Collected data
================================

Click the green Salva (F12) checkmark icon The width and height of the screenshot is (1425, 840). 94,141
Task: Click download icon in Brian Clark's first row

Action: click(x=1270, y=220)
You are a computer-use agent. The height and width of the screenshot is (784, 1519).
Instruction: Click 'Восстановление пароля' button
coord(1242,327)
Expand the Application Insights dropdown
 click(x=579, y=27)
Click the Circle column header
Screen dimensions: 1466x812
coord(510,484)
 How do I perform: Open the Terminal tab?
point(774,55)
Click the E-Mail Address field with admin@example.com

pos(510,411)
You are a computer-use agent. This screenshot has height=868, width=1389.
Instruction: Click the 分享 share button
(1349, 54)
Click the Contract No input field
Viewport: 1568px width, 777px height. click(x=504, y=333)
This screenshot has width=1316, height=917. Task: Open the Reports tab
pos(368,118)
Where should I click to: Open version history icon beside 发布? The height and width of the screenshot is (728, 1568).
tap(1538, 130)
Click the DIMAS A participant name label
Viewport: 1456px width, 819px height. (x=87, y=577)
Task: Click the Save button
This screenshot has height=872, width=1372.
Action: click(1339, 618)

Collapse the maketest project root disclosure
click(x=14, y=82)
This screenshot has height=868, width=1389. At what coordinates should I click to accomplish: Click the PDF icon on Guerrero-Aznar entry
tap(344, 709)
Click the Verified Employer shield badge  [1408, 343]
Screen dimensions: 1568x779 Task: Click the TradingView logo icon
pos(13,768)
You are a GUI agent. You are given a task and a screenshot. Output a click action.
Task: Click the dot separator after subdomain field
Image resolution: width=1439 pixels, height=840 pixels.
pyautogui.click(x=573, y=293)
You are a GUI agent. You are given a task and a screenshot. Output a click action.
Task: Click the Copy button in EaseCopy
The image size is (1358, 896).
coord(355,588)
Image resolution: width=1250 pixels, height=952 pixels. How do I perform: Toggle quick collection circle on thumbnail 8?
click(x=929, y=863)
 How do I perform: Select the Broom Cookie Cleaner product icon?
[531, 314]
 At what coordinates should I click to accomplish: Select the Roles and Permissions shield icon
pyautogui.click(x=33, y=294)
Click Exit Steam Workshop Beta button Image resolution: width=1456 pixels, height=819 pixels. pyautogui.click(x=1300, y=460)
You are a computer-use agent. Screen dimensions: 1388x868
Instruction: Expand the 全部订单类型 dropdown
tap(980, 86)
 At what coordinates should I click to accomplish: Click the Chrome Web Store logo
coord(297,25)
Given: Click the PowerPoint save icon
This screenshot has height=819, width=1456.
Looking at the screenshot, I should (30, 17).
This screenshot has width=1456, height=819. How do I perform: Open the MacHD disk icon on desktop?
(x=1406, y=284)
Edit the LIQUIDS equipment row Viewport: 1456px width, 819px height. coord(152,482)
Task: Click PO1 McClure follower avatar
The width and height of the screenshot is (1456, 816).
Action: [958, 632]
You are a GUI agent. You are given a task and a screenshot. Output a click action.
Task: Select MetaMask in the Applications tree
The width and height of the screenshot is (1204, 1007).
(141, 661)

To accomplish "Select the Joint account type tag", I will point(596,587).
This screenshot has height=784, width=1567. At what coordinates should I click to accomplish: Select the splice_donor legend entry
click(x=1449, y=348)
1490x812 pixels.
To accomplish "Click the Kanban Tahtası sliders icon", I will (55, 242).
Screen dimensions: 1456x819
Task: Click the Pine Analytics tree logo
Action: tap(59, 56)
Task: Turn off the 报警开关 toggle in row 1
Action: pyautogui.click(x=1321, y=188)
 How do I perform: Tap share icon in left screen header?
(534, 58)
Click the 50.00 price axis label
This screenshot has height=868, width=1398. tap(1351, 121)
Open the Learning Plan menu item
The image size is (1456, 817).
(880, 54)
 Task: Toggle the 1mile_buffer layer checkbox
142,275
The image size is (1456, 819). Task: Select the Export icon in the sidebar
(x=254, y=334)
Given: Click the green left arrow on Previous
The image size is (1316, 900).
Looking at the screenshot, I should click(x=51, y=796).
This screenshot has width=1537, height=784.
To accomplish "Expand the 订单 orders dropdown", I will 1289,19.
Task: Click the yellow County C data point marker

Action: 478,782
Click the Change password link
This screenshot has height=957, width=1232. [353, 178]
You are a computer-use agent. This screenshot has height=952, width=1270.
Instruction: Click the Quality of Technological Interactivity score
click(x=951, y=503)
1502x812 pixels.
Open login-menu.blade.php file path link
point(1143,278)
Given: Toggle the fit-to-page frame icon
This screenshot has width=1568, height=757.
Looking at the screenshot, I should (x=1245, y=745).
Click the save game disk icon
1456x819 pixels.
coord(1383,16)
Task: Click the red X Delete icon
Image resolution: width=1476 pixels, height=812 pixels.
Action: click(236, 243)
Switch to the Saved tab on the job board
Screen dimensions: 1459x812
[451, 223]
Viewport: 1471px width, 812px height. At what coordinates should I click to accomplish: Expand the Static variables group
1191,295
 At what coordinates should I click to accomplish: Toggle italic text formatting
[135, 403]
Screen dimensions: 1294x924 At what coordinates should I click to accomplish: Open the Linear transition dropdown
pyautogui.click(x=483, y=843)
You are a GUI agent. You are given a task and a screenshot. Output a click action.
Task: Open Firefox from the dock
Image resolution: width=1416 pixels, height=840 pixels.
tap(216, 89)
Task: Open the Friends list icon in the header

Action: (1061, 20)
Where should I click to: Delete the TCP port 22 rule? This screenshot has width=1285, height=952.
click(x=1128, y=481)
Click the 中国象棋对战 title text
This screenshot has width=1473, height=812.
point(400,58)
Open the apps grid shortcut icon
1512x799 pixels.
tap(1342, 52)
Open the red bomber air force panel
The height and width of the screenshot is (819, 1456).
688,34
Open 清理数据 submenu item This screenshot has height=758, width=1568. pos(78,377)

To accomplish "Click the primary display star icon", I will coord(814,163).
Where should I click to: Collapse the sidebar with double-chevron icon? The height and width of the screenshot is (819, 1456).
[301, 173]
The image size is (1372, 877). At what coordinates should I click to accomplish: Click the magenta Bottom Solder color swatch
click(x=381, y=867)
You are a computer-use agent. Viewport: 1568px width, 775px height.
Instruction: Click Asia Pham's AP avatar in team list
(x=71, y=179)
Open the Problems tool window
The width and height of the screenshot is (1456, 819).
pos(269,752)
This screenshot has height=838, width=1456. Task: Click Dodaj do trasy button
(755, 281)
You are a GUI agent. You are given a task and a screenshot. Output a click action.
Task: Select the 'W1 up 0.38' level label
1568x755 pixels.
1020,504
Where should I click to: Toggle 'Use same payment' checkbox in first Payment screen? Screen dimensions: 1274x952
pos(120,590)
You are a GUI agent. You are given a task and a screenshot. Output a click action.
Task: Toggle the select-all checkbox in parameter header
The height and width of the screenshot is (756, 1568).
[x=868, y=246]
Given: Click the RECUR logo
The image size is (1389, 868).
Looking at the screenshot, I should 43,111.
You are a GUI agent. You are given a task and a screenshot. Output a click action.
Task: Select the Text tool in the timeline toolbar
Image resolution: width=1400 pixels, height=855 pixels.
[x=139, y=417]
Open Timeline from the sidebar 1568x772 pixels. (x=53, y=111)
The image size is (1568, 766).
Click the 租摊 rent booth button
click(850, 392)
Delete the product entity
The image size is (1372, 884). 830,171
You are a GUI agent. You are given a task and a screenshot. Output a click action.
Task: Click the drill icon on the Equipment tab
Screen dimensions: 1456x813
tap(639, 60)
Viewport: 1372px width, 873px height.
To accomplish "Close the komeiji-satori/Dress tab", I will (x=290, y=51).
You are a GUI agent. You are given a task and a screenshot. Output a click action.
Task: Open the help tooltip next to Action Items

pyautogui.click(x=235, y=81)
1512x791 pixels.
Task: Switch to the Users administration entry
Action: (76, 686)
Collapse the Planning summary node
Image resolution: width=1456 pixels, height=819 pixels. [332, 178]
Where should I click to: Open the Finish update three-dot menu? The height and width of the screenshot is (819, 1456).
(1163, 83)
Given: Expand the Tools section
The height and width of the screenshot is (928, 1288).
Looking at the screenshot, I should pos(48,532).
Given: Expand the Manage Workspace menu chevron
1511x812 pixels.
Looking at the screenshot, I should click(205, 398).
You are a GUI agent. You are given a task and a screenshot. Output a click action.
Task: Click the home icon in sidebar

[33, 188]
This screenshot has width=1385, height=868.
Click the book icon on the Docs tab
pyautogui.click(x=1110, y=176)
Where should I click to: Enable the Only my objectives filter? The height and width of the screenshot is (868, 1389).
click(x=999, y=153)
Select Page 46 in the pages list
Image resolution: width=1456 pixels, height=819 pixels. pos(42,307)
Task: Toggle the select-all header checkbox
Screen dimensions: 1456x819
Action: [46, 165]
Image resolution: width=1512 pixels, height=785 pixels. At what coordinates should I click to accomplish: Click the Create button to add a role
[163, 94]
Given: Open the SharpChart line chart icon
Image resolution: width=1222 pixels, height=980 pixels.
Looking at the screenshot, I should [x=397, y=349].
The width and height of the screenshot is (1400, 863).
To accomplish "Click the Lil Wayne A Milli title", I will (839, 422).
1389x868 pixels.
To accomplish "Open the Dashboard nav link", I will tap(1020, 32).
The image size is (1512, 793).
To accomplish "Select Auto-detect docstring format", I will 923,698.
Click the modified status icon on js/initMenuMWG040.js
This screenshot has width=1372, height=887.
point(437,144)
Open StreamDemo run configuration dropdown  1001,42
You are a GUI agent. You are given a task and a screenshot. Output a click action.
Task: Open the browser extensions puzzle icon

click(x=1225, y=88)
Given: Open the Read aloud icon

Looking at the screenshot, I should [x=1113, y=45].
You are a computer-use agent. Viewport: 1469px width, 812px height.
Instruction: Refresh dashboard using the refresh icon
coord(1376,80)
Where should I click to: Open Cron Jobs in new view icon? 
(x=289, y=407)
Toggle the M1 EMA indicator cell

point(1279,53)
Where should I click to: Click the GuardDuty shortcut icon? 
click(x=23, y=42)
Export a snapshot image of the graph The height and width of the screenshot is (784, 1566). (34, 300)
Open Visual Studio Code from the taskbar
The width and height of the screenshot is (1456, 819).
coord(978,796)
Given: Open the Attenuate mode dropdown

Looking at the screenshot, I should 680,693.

================================

> _Assignment_
Which lines in the data above hold the string "green"? Show each one.

> _Exercise answer_
Click the green Salva (F12) checkmark icon The width and height of the screenshot is (1425, 840). 94,141
Given: Click the green left arrow on Previous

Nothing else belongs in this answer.